Atombeam Inc., a startup developing a more efficient way of transmitting data, today announced that it has raised $20 million in funding.
The investment was structured as a so-called Reg A+ round. This is a type of funding round in which capital is provided by members of the public rather than institutional investors. Atombeam says that the investment included more than 6,500 participants.
Moraga, California-based Atombeam develops a data transmission technology it dubs Data-as-Codewords. The software promises to reduce the storage footprint of files by up to 75% and thereby boost the speed at which they can be sent over the network. Moreover, Atombeam claims that its platform also improves the security of the data being transmitted.
Standard data compression tools reduce the storage footprint of files by scanning them for patterns that appear multiple times. Such patterns might include, for example, a string of letters and numbers that repeats itself several times in a document. Those duplicate copies of the string are replaced with a single copy that takes up less storage space.
Atombeam’s Data-as-Codewords technology is based on the same basic concept, but takes it a step further.
First, the software identifies patterns that appear multiple times in a file and consolidates the duplicate copies into a single copy. Then, it replaces those consolidated copies with placeholder data points dubbed codewords. If hackers were to compromise a file transmitted using Atombeam’s technology, they would only gain access to the codewords rather than the file’s contents.
Codewords are assigned randomly rather than generated based on customers’ data. According to Atombeam, that means codewords can’t be reverse-engineered to obtain files they protect. The company says the technology is lossless, which means scrambling a file with Data-as-Codewords doesn’t delete any of its contents.
Atombeam plans to commercialize the software with two products.
The first offering, Neurpac, is a cloud service that can scramble files using Data-as-Codewords and unscramble them for users. It uses artificial intelligence to carry out the task. A gateway component allows devices to send data protected with Neurpac using various third-party network protocols.
The company sees customers applying the service to multiple use cases. Agricultural sensors integrated with Neurpac could send data to the cloud for analysis faster than would otherwise be possible, it says, and vehicles can use the service to send diagnostics information to a carmaker’s backend systems.
Atombeam is developing its second product, Neurcom, in partnership with the U.S. Air Force Research Laboratory. The offering will initially focus on speeding up the transmission of radar images.
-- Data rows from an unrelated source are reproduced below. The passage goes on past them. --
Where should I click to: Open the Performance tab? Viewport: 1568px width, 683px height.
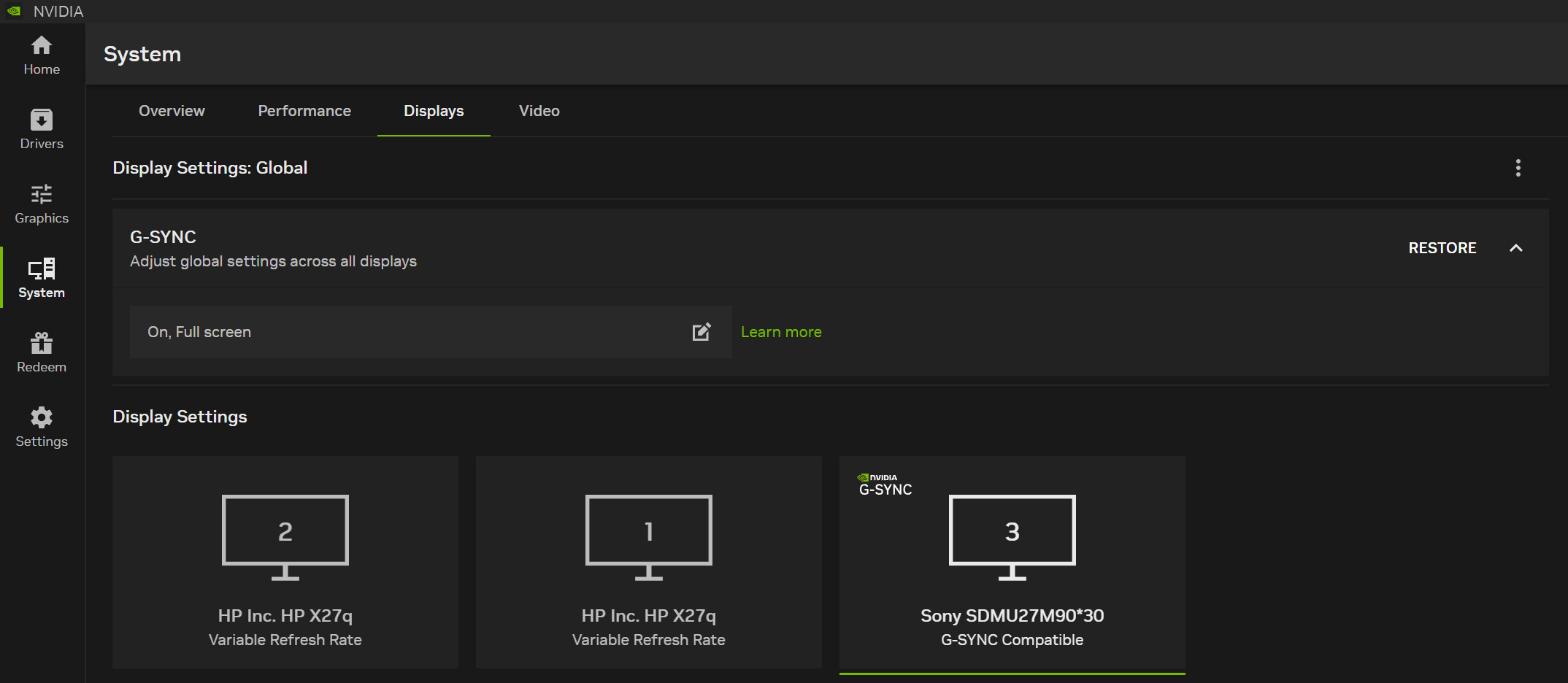[304, 111]
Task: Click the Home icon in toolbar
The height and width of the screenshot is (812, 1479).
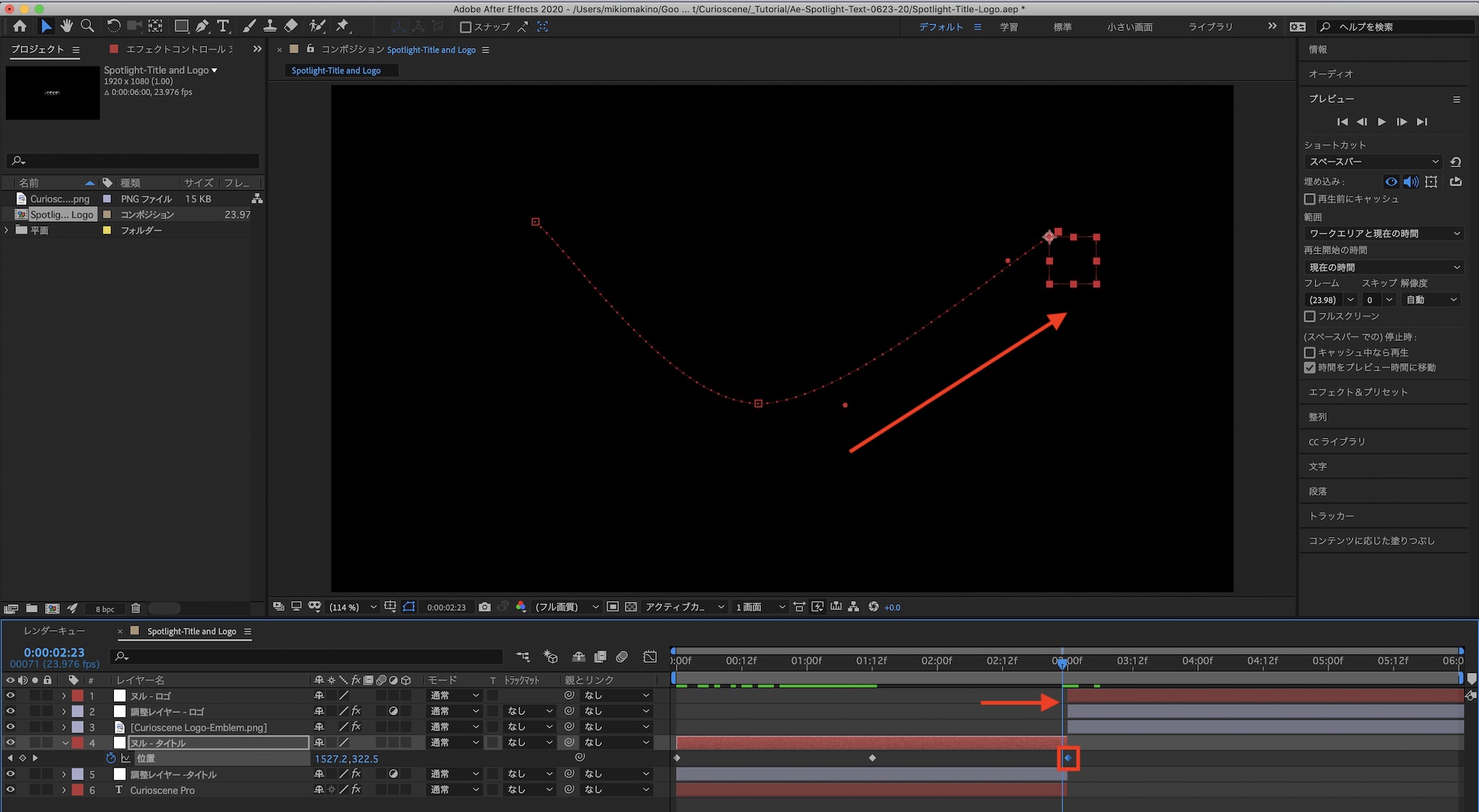Action: (x=20, y=26)
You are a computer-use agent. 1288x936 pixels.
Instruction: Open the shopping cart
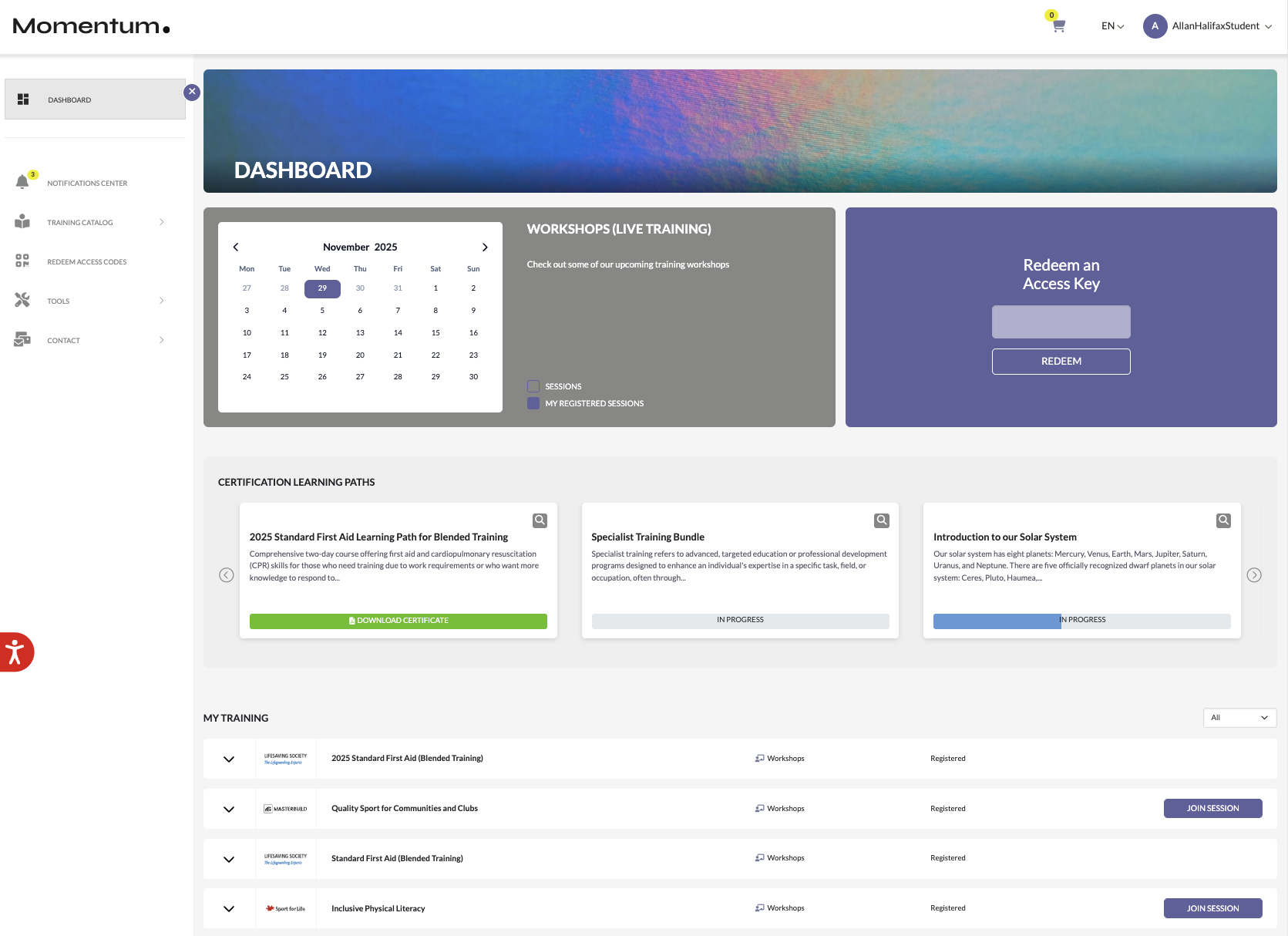[1056, 25]
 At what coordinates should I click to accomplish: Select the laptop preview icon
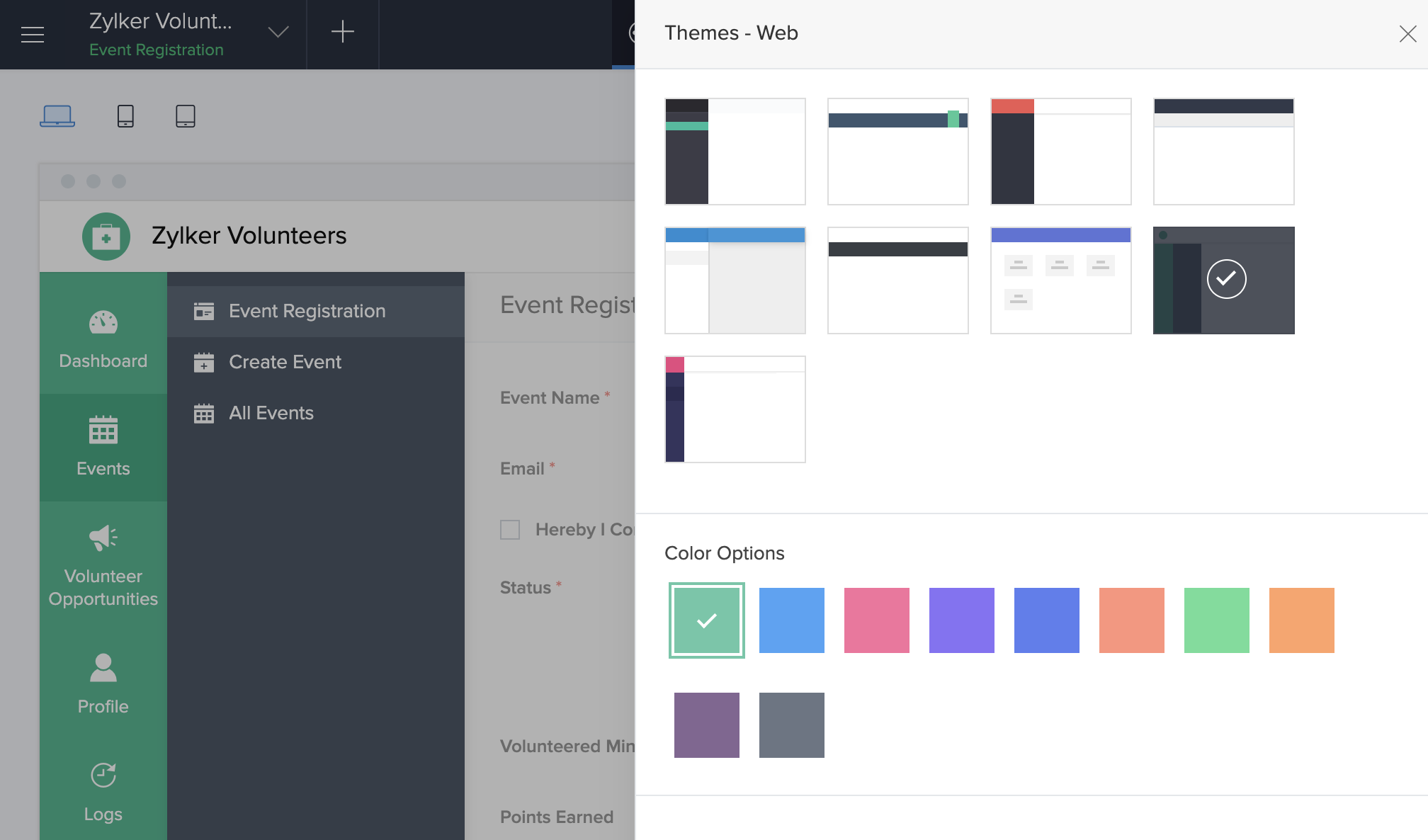coord(57,115)
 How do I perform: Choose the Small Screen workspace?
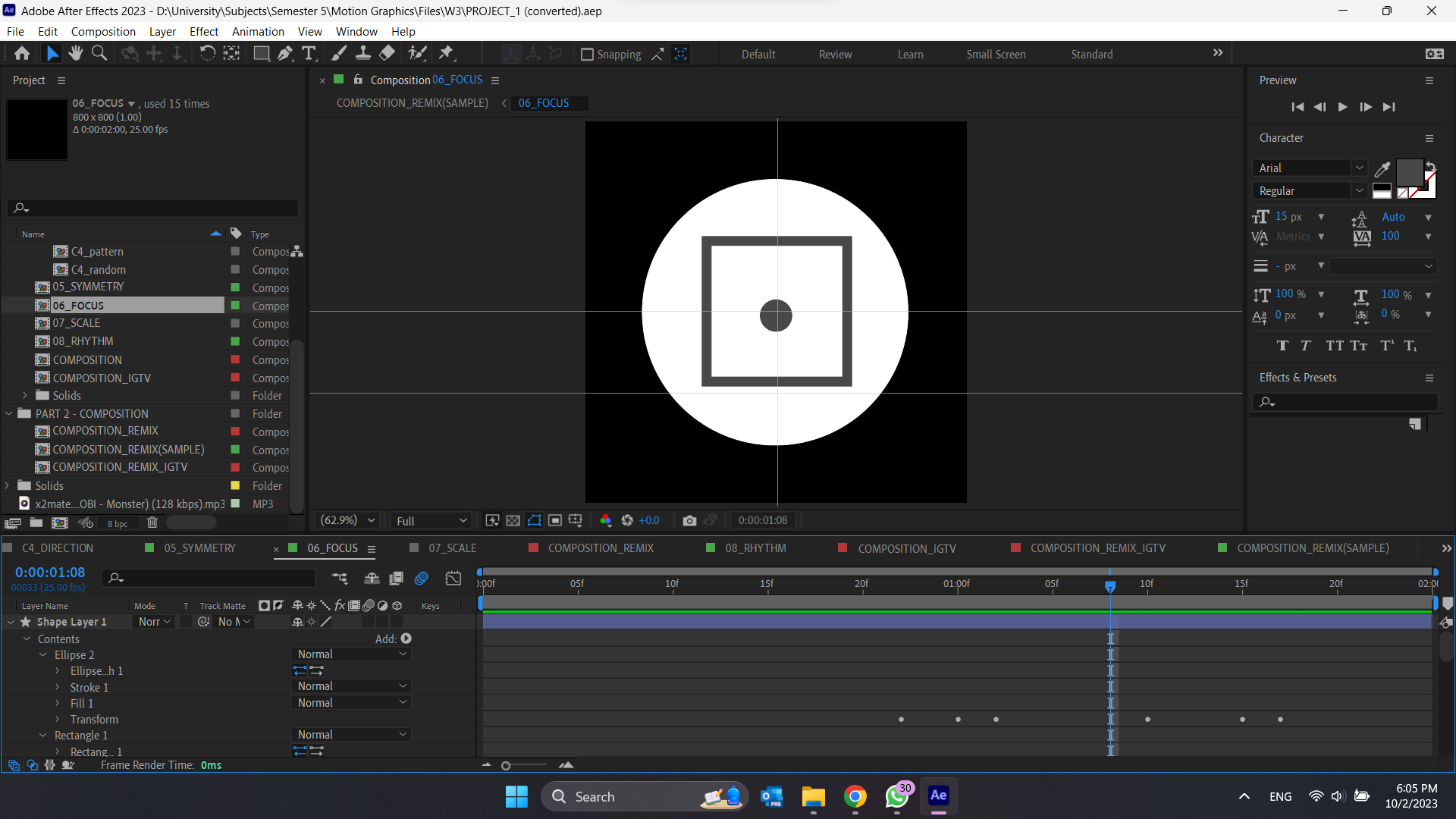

Atombeam expects to release Neurcom in the second half of 2025.
“By reducing data size by 75% in a few millionths of a second, bandwidth can be expanded by 4x — which means companies can access more data, faster and less expensively,” said Chief Executive Officer Charles Yeomans. “By doing so, fewer energy and infrastructure resources are necessary, even while the amount of data being accessed, transmitted and used increases.”
Atombeam will use its new funding to accelerate product development and go-to-market initiatives.